Experiencing emergencies in the road is terrifying most especially if you are not prepared and it happen in the middle of a deserted are where there is no help around. My bother and I when we’re still in our teenage years, we often sneak out and bring along our dad’s pickup truck. Well, as a teenager we are not that familiar with auto stuffs, what matters is that we drive our dad’s car, hangout and that’s it! There’s this incident which somehow teach us a lesson, and never again run out with my dad’s pickup… (for just a few months… LOL) it was my bother’s 17th birthday at around midnight we decided to sneak out and watch a concert…. At first we are confident that we can go home before my dad find out that we bring his car with us. But then, when we are almost home the engine suddenly stops.

It was early in the morning when daddy finds out what we’ve done. He just laughs at us when we told him about what happen last night. He told us that he will suppose to send his car in the mechanic early this morning to have its battery be replaced. We later then find out that its engine stops because of a dead battery. In my post today, I will include some of car emergencies and some tips to get through with it without freaking out LOL!

Here it is!

Breakdowns

Prior to setting out from your vehicle, check your car’s location, double-check your resources, and make a plan. Remember to lock the doors and take your keys.

Use the nearest phone booth and call 911 for help and detail if you are being threatened.

If you ask help for a neighboring home, stand back from the door. Ask the resident to call for help for you, and give him your car details and exact location.

If it is dark or you are stuck in an isolated spot, it is better to stay locked inside your car until daylight.

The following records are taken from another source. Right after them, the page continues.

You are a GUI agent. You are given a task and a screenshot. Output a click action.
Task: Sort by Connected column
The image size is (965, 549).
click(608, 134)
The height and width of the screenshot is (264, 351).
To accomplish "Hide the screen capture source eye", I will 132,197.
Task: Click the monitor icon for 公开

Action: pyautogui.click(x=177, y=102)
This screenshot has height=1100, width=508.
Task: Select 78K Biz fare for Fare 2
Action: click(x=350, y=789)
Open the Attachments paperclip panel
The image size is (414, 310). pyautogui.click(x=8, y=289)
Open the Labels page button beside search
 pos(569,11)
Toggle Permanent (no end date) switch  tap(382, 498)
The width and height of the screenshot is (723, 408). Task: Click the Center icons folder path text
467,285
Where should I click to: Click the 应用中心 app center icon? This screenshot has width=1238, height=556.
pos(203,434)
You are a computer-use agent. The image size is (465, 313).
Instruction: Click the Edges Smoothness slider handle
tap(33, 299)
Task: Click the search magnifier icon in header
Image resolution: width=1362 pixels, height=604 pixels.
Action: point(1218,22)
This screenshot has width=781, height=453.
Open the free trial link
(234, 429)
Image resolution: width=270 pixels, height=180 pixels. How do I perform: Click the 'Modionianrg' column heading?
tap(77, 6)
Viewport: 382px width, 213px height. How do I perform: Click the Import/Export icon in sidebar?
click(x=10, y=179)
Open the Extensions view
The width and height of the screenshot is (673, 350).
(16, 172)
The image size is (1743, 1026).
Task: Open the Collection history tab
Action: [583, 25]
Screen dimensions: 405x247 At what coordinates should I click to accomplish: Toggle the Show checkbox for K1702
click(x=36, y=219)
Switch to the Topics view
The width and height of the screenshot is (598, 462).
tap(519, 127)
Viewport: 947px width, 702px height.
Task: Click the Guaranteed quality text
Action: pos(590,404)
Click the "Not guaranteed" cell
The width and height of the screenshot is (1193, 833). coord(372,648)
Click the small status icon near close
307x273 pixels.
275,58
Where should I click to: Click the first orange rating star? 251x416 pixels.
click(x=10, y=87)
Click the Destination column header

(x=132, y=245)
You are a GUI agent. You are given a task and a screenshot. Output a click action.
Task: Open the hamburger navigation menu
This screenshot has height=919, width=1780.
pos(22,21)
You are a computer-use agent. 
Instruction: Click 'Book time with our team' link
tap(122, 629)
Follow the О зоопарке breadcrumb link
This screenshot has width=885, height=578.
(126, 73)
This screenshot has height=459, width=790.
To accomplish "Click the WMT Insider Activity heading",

If you are a long distance from a phone or house, flag down a passerby and then return to your car, locking it, and talk through a partly closed window. Give him your car details and exact location.

Frozen Locks

Dealing with frozen car locks is not only a frustrating delay, but can be dangerous for people left out in the elements, or in unsafe neighborhoods.

The best thing to do is to constantly heating the tip of your key with a match or lighter. If that doesn’t work, consider carrying a small de-icer spray bottle with you; locking it away without access in your glove compartment is worthless when your locks are frozen to begin with!

Flat Tires

I have a post about dealing with flat tires. You can browse it on my previous post.

If a tire blows out or otherwise suffers extensive damage, it can’t be repaired. But, if it had a puncture, remove the tire and mark the location for later repair. Since these things tend to travel in pairs, look for more punctures, and also listen for air leakage.

Change the tire by first making sure the car doesn’t move, setting the emergency brake, unscrewing the lug-nuts and taking off the tire. Replace with the spare, retighten the nuts and proceed to a gas station to have it patched—-or replaced.

Always bring with you a tire filler to inflate a problem tire and get you as far as the closest gas station for further repair. The tire does not need to be completely flat to use this, and it is not the permanent answer. It won’t, however, fix severe damage, repair sidewalls, rim leaks, or large punctures/cracks in wheels.